A adoção de um modelo de provisão de equipamentos e serviços públicos mediante Parcerias Público-Privadas podem implicar a transferência de tarefas atualmente desenvolvidas por secretarias, fundações públicas ou autarquias para Sociedades de Propósito Específico (SPE), ou seja, empresas privadas, produzindo como consequência imediata a:
  • redução da oferta de oportunidades de trabalho no serviço público estadual;
  • redução do número de concursos públicos e ou de vagas em certames desta natureza, que promovem oportunidade de acesso ao mercado de trabalho por critérios unicamente associados a meritocracia;
  • redução da base sindical dos movimentos sindicais que agregam os trabalhadores do setor público;
  • ampliação dos riscos de precarização das relações de trabalho.
  1. PPP: Muita Expectativa, Poucos Resultados
No âmbito da administração direta federal o modelo ainda não apresentou resultados capazes de comprovar a sua relevância em termos de mobilização de recursos financeiros para provisão segura, regular e qualificada de bens se serviços públicos.
Segundo informações disponibilizadas pelo Ministério do Planejamento, Orçamento e Gestão (MP), após sete anos de instituição do modelo de PPP foi contratada apenas duas parcerias. Uma delas foi desenvolvida no âmbito do setor financeiro estatal e diz respeito ao “Projeto Datacenter Banco do Brasil e Caixa Econômica Federal” e tem por objetivo o gerenciamento, a manutenção e a operação da infraestrutura predial do complexo Datacenter. A outra iniciativa já contratada é o “Projeto Pontal de Irrigação”e tem por propósito realização de obra de infraestrutura e a exploração do serviço de irrigação no Perímetro Público denominado Pontal, no município de Petrolina (PE).

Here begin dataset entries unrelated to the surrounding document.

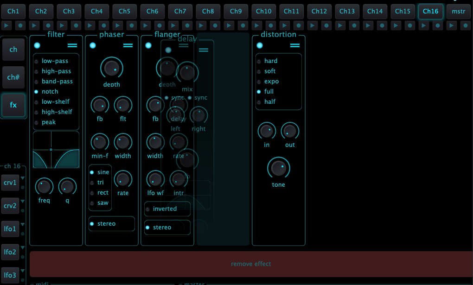The width and height of the screenshot is (473, 285).
Task: Click the ch button in the sidebar
Action: [x=13, y=50]
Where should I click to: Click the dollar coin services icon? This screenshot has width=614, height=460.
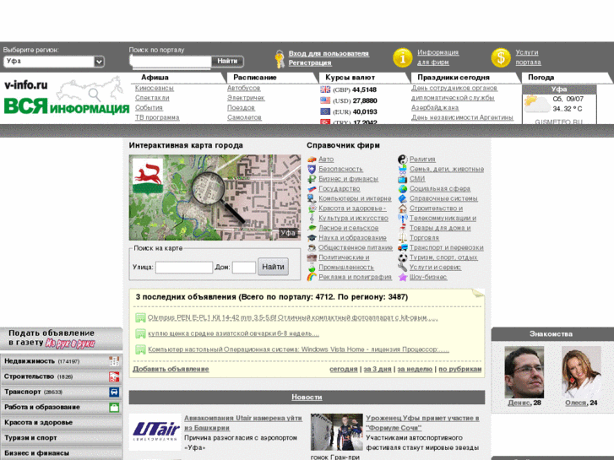(x=501, y=57)
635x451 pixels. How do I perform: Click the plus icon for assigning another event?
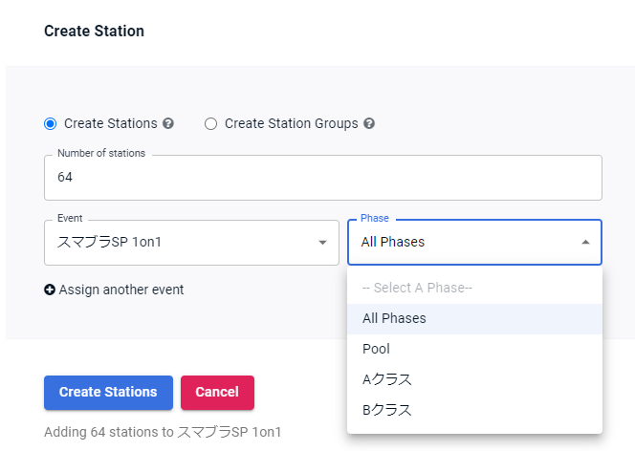[50, 290]
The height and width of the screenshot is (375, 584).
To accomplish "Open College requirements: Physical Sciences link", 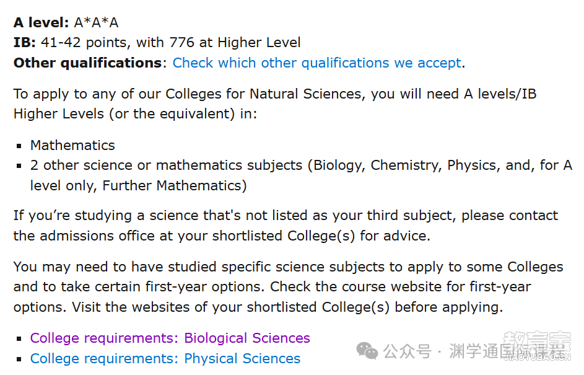I will click(165, 359).
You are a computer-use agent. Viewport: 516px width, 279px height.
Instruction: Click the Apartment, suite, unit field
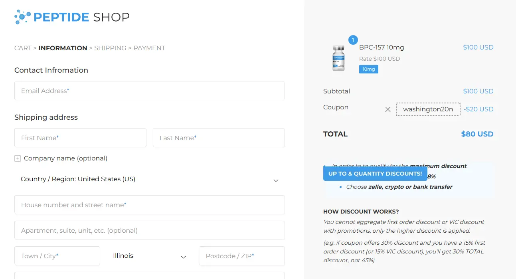(150, 230)
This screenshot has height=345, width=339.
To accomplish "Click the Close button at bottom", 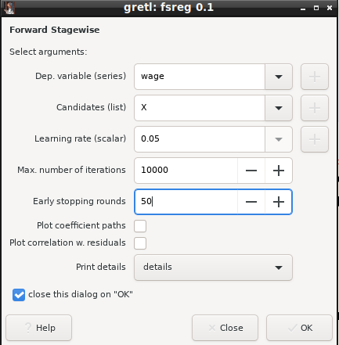I will (225, 328).
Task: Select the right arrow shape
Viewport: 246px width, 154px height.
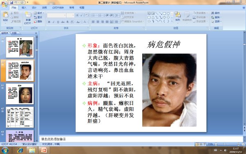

As iniciativas do governo federal assumiram dimensões promissoras apenas no setor de infraestrutura energética, em especial, na construção e exploração de unidades hidrelétricas, como é o caso da Usina de Belo Monte, atualmente construída pela Sociedade de Propósito Específico (SPE) Norte Energia S.A., empresa de capital aberto – possui ações negociadas em bolsa – cuja participação estatal, mediante empresas do Grupo Eletrobrás, e de aproximadamente 49,98% do capital total da empresa constituída em PPP. Cabe ressaltar que o setor elétrico é fortemente regulado e possui um sistema de precificação que restringe fortemente a possibilidade de resultados adversos das empresas que atuam no segmento de geração e transmissão de energia. Este fato minimiza riscos e amplia sobremaneira as possibilidades de êxito em inciativas do tipo Parceria Público-Privada
Como ficou evidente, as inciativas em curso no governo federal estão localizadas no setor bancário estatal, reunindo duas das maiores empresas bancárias do país, e no setor produtivo estatal, mais especificamente o setor elétrico, o qual dispõem de uma estrutura regulatória singular. No entanto, estas não áreas de atuação do governo estadual paraense. Portanto, o modelo federal, ainda incipiente, não pode ser tomando como referência para a construção do modelo paraense de Parcerias Público-Privada.  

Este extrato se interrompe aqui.